What I found interesting from the exchange was that the questioning student appeared to be more interested in talking about the religion because it didn’t fit his understanding of Christian religions (although it actually was one of the more Baptist variety). It almost felt like this was about to turn into a “explain your religion so I can see if I approve of it” converation, although there’s no way to know that was the direction it would have taken. Fortunately, the discussion ended quicky, and then we went onto another group of students. At least before it became too uncomfortable.

This reminded me of the many political science courses I’ve taught over the years where one student is an outlier from a completely different political philosophy than everyone else. It is so easy to make just one student very uncomforable, which is something that most educators are supposed to learn is never acceptable. Over the years, I’ve taught courses where I try to take the middle ground of a group presenter/moderator rather than someone with a political opinion. What usually happens is a select few students start to suspect I’m politically opposed to their personal philosophy because they always seem to notice when I’m not siding with their side and giving conversation time to a side they might not agree with (when in reality, they haven’t a clue that my philosophy is so out of the mainstream that they’d be hard pressed to actually try to guess it if they were put on the spot to do so).

Religion is one of those scary topics because no matter how hard you try to avoid it as a conversation, someone always manages to try to pull it back in and then tries to put you on the spot to engage the topic. Students generally feel more comfortable when they can back a professor into a boxed corner. Why? I haven’t a clue. But I find that happens way too much.
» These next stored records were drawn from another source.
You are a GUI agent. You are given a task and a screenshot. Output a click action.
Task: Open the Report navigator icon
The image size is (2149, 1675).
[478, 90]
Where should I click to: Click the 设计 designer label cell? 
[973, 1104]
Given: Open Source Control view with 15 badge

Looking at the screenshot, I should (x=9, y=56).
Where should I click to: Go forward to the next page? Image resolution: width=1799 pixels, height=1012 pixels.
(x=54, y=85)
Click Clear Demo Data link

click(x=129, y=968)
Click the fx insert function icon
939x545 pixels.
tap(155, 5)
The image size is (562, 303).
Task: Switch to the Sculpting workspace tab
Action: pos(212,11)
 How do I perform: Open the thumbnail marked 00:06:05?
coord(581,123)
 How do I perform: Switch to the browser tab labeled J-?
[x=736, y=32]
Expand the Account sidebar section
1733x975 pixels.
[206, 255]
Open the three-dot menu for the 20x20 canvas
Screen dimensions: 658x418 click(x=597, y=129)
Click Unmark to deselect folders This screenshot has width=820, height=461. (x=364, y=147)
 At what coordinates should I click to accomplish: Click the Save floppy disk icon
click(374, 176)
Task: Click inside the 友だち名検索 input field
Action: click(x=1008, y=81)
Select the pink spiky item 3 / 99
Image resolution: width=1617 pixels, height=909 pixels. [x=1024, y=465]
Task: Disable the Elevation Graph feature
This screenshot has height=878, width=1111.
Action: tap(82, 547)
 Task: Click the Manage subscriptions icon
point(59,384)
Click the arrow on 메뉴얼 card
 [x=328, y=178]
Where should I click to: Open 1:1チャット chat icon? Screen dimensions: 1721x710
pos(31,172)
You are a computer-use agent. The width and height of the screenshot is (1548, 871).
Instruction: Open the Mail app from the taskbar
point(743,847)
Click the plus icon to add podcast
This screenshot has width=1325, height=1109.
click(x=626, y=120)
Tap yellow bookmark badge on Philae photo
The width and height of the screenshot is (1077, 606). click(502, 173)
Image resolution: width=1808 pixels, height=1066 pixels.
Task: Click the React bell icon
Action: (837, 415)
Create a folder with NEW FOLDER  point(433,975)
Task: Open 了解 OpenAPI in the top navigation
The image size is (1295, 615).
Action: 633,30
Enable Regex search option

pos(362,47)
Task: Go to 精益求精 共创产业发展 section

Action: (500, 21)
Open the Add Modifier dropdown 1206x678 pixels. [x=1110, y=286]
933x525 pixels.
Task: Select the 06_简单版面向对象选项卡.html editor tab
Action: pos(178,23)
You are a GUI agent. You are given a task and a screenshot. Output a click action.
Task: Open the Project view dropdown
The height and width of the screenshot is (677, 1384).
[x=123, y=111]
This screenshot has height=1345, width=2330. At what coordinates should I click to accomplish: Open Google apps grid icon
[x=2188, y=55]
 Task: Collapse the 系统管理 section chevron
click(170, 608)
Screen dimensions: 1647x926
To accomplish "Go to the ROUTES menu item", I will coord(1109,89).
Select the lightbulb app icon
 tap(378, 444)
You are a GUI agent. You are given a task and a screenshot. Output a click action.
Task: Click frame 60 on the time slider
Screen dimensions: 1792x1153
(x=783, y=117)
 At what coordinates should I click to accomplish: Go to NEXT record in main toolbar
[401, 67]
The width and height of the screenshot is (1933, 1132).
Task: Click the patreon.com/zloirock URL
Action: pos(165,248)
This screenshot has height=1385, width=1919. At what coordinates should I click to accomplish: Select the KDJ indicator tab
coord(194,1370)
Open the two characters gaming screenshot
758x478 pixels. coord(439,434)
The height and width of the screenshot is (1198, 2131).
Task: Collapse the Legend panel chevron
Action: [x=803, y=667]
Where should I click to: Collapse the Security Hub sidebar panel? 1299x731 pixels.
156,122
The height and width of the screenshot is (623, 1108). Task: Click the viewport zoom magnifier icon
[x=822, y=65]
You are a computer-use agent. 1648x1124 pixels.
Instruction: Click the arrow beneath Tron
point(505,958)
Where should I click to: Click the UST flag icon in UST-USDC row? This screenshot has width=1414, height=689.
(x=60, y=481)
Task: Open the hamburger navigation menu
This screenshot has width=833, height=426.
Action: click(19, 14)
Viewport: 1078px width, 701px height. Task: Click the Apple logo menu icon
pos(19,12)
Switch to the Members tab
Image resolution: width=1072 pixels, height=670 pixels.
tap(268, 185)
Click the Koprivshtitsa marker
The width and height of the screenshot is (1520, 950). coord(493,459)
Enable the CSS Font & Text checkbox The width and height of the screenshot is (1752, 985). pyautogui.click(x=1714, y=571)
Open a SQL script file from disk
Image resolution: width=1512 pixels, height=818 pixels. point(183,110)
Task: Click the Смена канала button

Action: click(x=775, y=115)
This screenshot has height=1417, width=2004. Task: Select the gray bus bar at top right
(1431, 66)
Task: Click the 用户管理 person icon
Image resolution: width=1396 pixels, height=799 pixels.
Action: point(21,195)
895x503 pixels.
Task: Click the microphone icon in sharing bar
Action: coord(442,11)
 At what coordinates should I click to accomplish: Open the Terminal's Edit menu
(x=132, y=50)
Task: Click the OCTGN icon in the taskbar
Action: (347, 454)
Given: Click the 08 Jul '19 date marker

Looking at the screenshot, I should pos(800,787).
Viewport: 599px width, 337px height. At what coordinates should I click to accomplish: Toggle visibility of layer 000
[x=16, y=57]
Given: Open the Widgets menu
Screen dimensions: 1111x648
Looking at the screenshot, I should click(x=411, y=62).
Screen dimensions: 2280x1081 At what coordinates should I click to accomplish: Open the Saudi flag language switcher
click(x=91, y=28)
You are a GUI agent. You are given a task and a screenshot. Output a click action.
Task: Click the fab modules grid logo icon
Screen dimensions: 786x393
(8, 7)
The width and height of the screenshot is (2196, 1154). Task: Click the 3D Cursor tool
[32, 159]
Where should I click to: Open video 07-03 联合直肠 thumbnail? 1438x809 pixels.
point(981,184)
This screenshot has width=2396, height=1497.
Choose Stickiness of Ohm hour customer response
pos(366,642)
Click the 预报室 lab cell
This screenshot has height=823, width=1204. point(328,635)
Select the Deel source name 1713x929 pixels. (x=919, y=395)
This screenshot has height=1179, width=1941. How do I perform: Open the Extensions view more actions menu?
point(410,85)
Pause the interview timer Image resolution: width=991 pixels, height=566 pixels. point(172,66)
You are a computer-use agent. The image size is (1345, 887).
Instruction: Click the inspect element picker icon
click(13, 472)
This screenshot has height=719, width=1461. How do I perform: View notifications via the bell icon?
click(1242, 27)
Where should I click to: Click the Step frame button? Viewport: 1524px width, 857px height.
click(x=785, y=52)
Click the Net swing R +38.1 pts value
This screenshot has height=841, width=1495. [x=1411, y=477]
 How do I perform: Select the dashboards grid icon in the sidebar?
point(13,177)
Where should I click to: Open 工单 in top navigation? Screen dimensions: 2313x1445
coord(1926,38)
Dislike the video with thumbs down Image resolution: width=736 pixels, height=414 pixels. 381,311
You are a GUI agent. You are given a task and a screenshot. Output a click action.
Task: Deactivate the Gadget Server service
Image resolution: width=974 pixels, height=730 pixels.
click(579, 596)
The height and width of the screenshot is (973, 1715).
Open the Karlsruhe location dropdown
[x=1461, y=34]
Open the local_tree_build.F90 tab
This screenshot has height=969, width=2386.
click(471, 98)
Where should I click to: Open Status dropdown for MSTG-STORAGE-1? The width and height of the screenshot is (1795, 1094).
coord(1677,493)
For that class, we managed to avoid a political/religious issue that seemed to want to take the stage, which tells me it will likely happen again. All I remember is when I was in class instead of standing up in front of the class, and so many professors took the bait and allowed their classes to become very uncomfortable for a lot of students. What’s amazing is that administrators NEVER discuss this with professors as to how the college/university stands on such issues, so you’re generally on your own until some administrative body decides you took the wrong approach (and then they fire you).

The funny thing is: Even though my class was a success that day, there’s really no way to tell if you’re maintaining the peace as well as providing the correct education. It’s almost a continuous series of trial by error moments that you hope is helping to provide the best education to all involved.